> _Goal of the exercise_:
Every line below must be reproduced exactly; no pictures are to be included.

> _Excerpted data_:
──────

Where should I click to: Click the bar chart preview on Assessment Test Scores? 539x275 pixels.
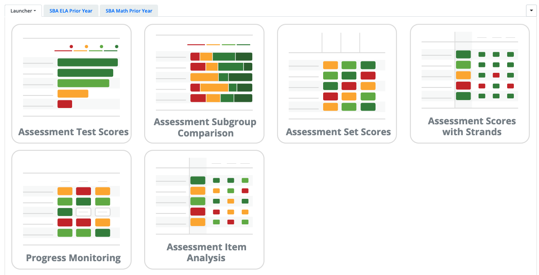84,75
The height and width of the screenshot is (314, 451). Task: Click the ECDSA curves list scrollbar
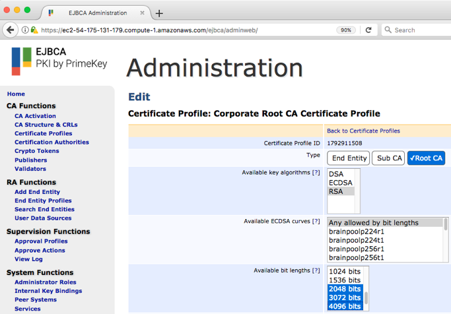pos(445,239)
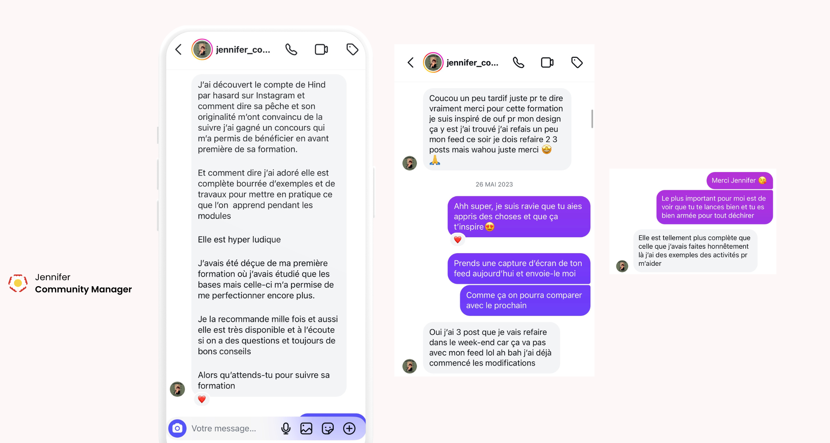Image resolution: width=830 pixels, height=443 pixels.
Task: Open jennifer_co profile picture in phone header
Action: pos(202,49)
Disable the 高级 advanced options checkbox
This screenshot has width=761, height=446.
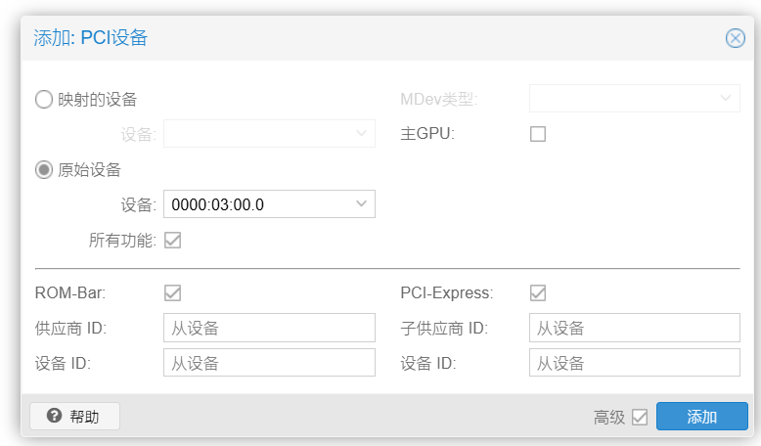(x=640, y=417)
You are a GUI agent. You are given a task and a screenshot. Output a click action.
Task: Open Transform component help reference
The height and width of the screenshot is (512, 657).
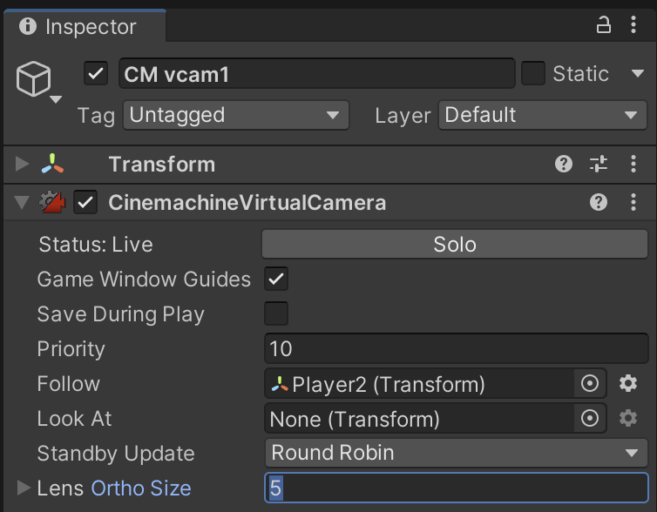(564, 164)
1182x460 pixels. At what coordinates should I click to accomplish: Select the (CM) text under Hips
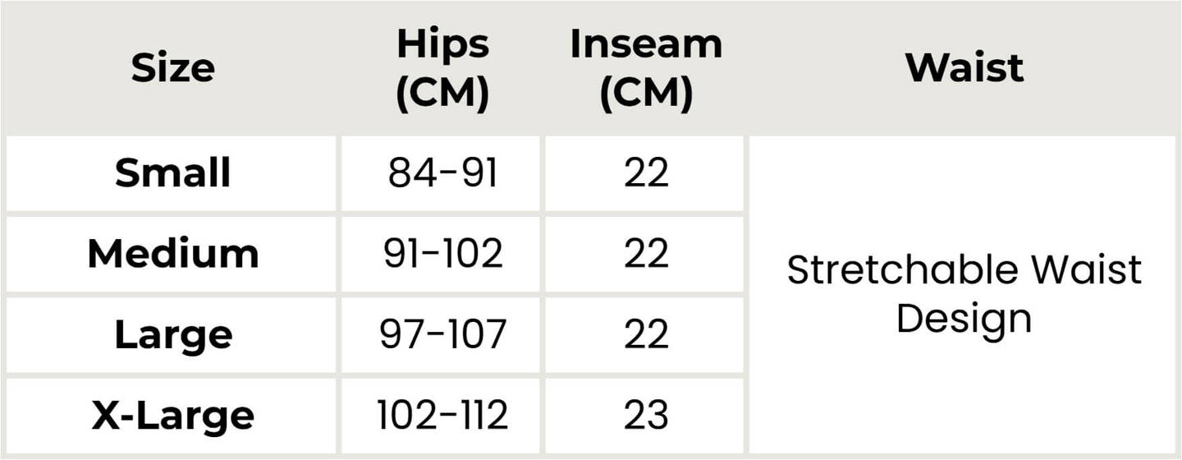442,95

──────

> _Solution for this problem_:
Where should I click to: Click the bar chart preview on Assessment Test Scores? 539x275 pixels.
84,75
The height and width of the screenshot is (314, 451). Task: Click the ECDSA curves list scrollbar
pos(445,239)
Image resolution: width=830 pixels, height=443 pixels.
Task: Open jennifer_co profile picture in phone header
Action: pos(202,49)
Disable the 高级 advanced options checkbox
This screenshot has width=761, height=446.
(x=640, y=417)
You are a GUI agent. You are given a task and a screenshot. Output a click action.
Task: Open Transform component help reference
The height and width of the screenshot is (512, 657).
(564, 164)
1182x460 pixels. At what coordinates should I click to accomplish: Select the (CM) text under Hips
442,95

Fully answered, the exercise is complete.